Reputation: 179
I have a dataset of an experiment where participants were assigned to one of four treatments. The way the data is organized in the dataset, there is a separate set of variables for each treatment, so for each row one set of columns (for the treatment they saw) has valid values and the remaining three sets of columns (for the three treatments they did not see) are all empty.
I would like to rearrange the dataset so that:
One new column designates which treatment each participant was assigned to (i.e. which set of columns has valid values for that row)

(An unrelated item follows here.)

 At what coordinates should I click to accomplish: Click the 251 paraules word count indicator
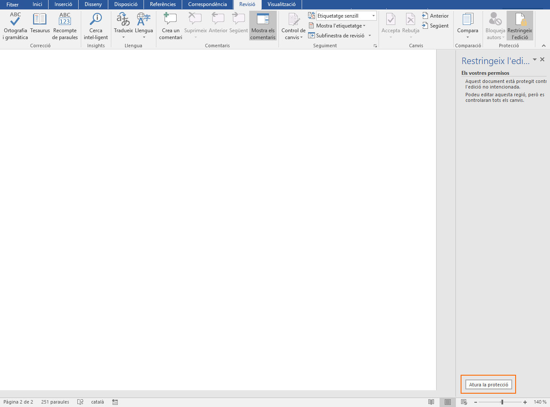click(x=55, y=402)
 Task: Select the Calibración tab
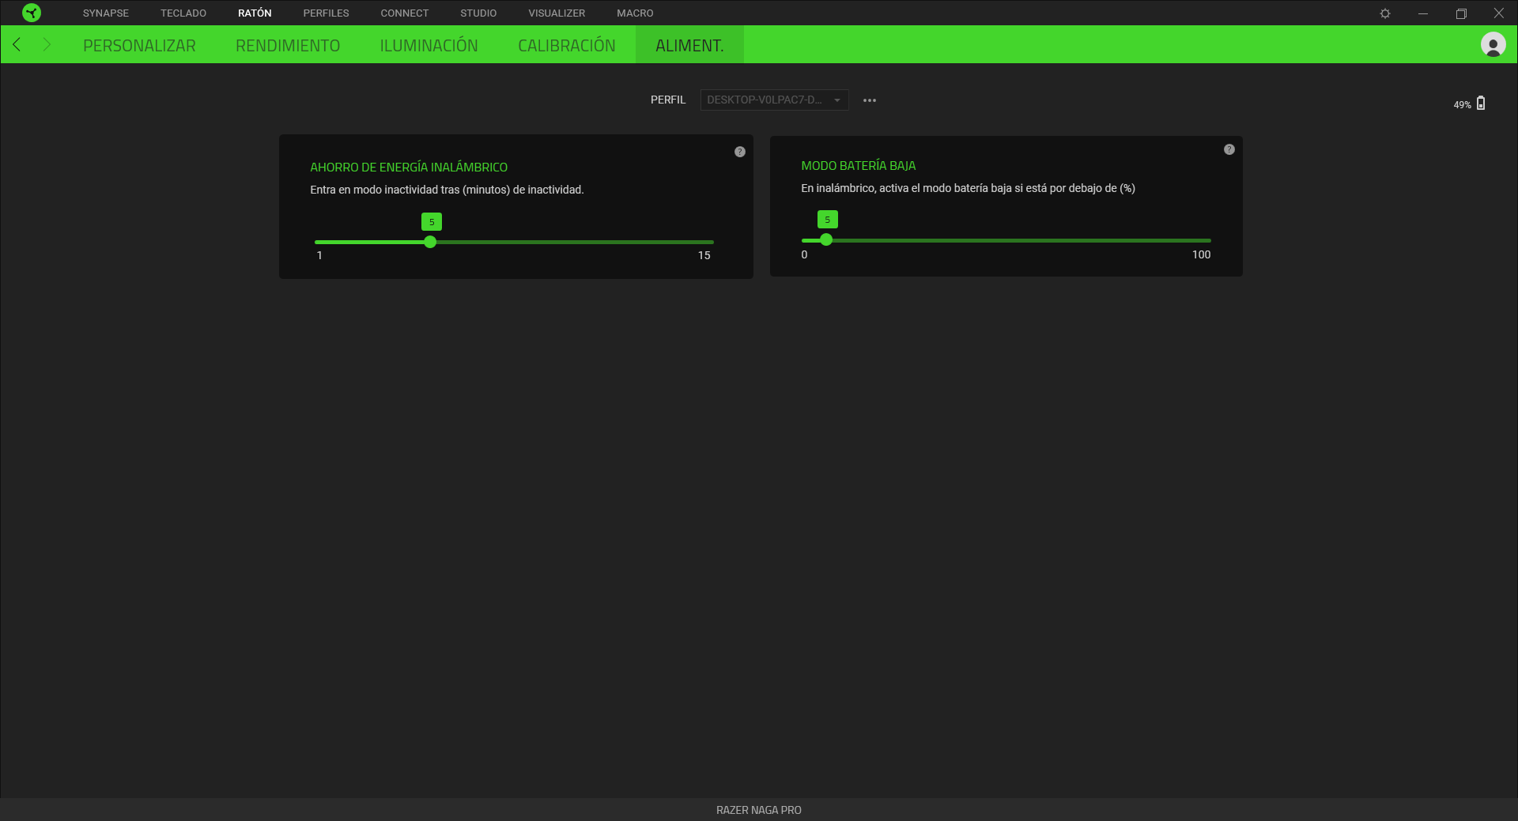point(566,46)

A new set of columns reports the valid values for the columns of the treatment the participant was assigned to
Currently, my dataset looks like the one generated by this code:
T1a <- c(1, NA, NA, NA)
T1b <- c(2, NA, NA, NA)
T2a <- c(NA, NA, 3, NA)
T2b <- c(NA, NA, 4, NA)
T3a <- c(NA, 0, NA, NA)
T3b <- c(NA, 5, NA, NA)
T4a <- c(NA, NA, NA, 4)
T4b <- c(NA, NA, NA, 2)
data <- rbind(data.frame(T1a, T1b, T2a, T2b, T3a, T3b, T4a, T4b))
> data
T1a T1b T2a T2b T3a T3b T4a T4b
1 1 2 NA NA NA NA NA NA
2 NA NA NA NA 0 5 NA NA
3 NA NA 3 4 NA NA NA NA
4 NA NA NA NA NA NA 4 2
I would like to rearrange the dataset as follows:
> data2
Tr a b
1 1 1 2
2 3 0 5
3 2 3 4
4 4 4 2
I know I could do this manually by creating new columns and assigning them the respective values of the columns without missing data in each row, but I was wondering if there is a faster and more elegant way to do it.
Many thanks in advance for your help!
Upvotes: 2
Views: 174
Reputation: 1702
It's kind-of deprecated, but still useful; reshape2
- you can melt
and then dcast
. I find them a little easier to use than their tidyverse
siblings:
library(reshape2)
library(tidyverse)
result <- data %>%
melt(value.name = "col") %>%
drop_na() %>%
mutate(letter = substr(variable, 3, 3),
variable = substr(variable, 2, 2)) %>%
dcast(variable~letter, value.var = "col") %>%
rename(Tr = variable)
print(result)
Tr a b
1 1 1 2
2 2 3 4
3 3 0 5
4 4 4 2
Upvotes: 0
Reputation: 39164
A solution using dplyr
and tidyr
.
library(dplyr)
library(tidyr)
data2 <- data %>%
gather(Column, Value) %>%
drop_na(Value) %>%
extract(Column, into = c("Letter", "Tr", "Subject"), regex = "(^T)([0-9]+)([a-z])+$") %>%
spread(Subject, Value) %>%
select(-Letter) %>%
mutate(Tr = as.integer(Tr))
data2
# Tr a b
# 1 1 1 2
# 2 2 3 4
# 3 3 0 5
# 4 4 4 2
Upvotes: 3